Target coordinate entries

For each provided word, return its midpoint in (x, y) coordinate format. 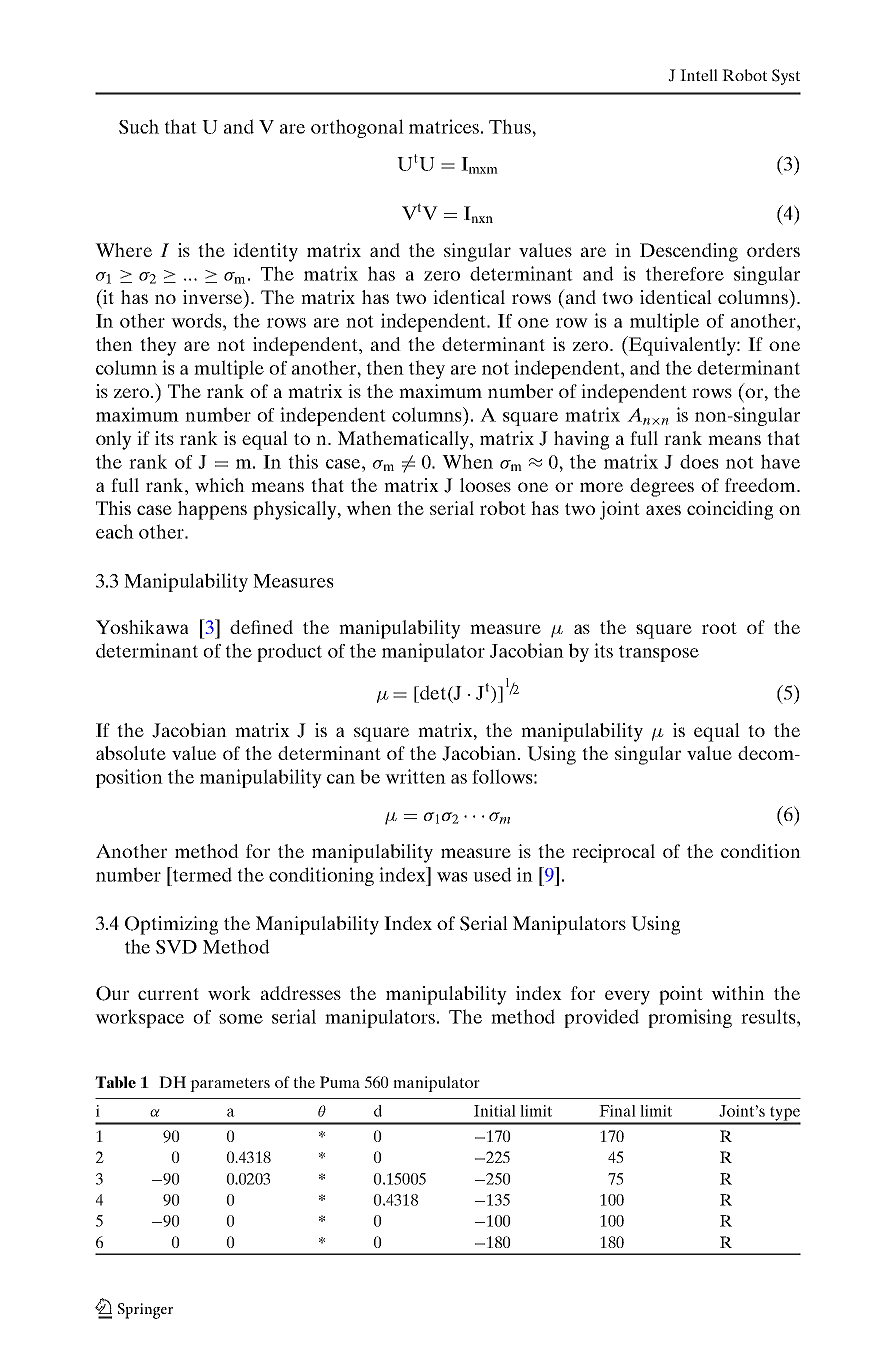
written (415, 776)
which (220, 485)
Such (139, 126)
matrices (444, 126)
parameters (230, 1085)
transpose (659, 653)
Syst (786, 77)
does (699, 461)
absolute (131, 753)
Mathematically (404, 440)
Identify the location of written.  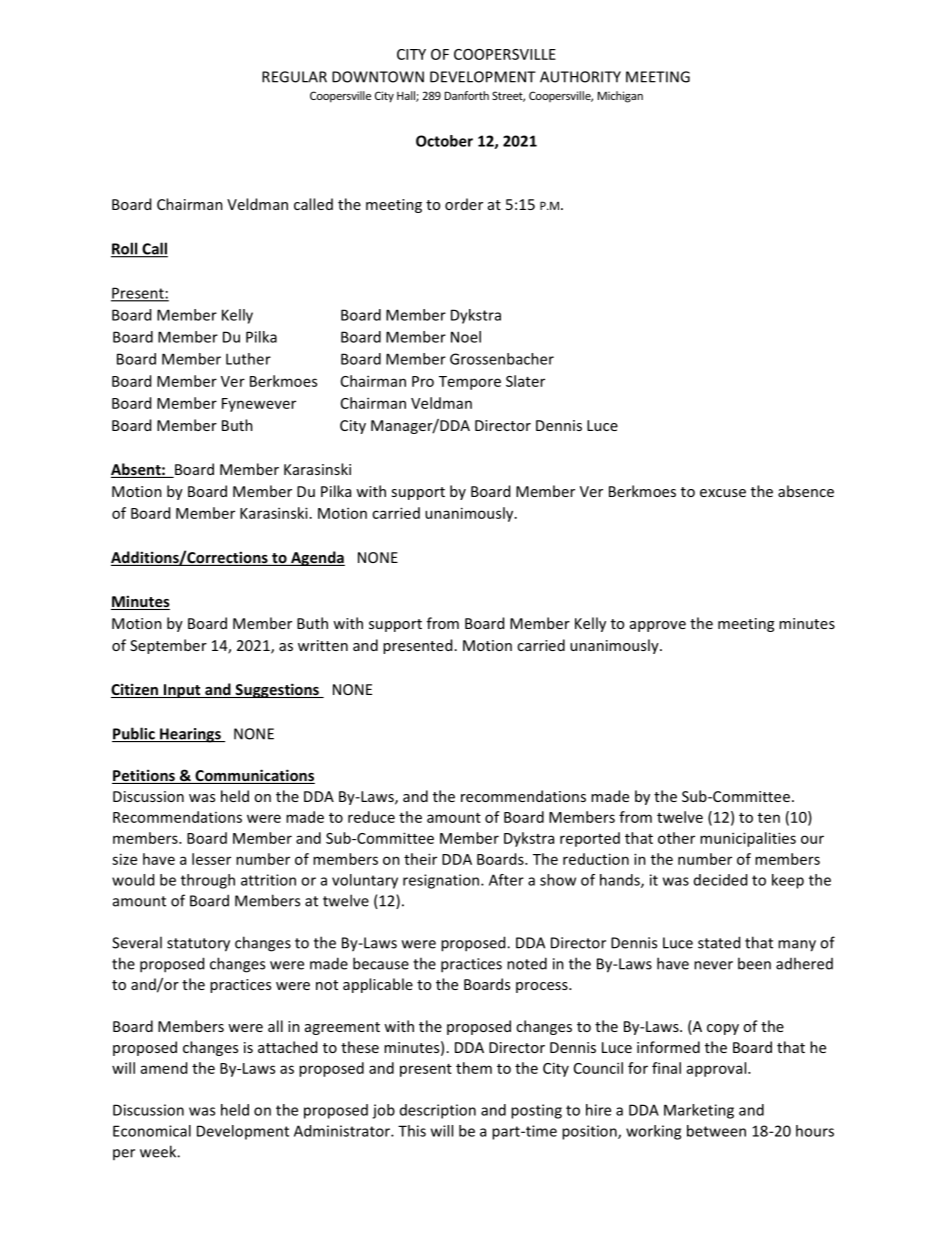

**STATED GOAL**
Output every line of the listing above verbatim, leaving the pictures out.

**FULL SOLUTION**
For each provided word, return its midpoint in (x, y) coordinate format. 
written (415, 776)
which (220, 485)
Such (139, 126)
matrices (444, 126)
parameters (230, 1085)
transpose (659, 653)
Syst (786, 77)
does (699, 461)
absolute (131, 753)
Mathematically (404, 440)
Identify the location of written.  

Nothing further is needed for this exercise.